▼▼▼
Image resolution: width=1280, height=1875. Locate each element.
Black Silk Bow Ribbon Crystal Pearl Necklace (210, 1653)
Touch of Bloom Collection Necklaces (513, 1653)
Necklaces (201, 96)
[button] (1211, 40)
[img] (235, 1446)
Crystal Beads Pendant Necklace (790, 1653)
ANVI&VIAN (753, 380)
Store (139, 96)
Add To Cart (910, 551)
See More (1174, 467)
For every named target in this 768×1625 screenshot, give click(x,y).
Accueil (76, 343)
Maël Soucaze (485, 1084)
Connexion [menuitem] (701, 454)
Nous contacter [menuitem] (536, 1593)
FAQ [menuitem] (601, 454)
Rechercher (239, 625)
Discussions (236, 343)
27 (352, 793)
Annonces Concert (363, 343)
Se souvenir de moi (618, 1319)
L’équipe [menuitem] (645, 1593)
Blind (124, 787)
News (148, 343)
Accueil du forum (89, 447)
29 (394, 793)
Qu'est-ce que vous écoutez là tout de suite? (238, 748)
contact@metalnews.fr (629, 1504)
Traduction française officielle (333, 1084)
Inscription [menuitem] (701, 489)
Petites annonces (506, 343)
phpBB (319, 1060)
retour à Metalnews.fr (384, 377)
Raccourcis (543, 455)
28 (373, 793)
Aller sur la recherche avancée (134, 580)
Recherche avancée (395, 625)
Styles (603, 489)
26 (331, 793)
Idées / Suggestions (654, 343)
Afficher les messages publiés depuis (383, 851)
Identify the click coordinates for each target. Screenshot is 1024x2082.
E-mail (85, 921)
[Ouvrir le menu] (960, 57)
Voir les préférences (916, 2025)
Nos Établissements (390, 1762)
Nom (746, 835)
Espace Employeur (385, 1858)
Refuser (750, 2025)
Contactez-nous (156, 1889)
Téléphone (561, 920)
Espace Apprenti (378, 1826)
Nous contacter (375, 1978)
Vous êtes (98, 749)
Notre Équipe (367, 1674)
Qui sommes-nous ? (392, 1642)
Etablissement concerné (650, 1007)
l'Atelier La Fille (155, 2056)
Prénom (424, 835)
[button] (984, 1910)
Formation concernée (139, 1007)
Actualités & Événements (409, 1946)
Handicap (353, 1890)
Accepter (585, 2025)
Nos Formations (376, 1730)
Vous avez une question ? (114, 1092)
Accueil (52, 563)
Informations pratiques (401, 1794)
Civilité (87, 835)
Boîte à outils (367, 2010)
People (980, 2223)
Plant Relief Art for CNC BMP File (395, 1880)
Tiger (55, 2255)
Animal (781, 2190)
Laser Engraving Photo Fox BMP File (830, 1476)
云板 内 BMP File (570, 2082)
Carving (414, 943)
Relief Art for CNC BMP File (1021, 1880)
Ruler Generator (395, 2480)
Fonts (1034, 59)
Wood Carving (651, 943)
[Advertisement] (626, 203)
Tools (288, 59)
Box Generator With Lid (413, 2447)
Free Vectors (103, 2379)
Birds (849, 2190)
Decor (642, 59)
▲▲▲
» **EXERCISE DETAILS**
Please retype the records exactly, from the first line through the line with "Se souvenir de moi (618, 1319)", including that line.

» **FINISHED TASK**
Image resolution: width=1280, height=1875. Locate each element.
Black Silk Bow Ribbon Crystal Pearl Necklace (210, 1653)
Touch of Bloom Collection Necklaces (513, 1653)
Necklaces (201, 96)
[button] (1211, 40)
[img] (235, 1446)
Crystal Beads Pendant Necklace (790, 1653)
ANVI&VIAN (753, 380)
Store (139, 96)
Add To Cart (910, 551)
See More (1174, 467)
For every named target in this 768×1625 screenshot, give click(x,y).
Accueil (76, 343)
Maël Soucaze (485, 1084)
Connexion [menuitem] (701, 454)
Nous contacter [menuitem] (536, 1593)
FAQ [menuitem] (601, 454)
Rechercher (239, 625)
Discussions (236, 343)
27 (352, 793)
Annonces Concert (363, 343)
Se souvenir de moi (618, 1319)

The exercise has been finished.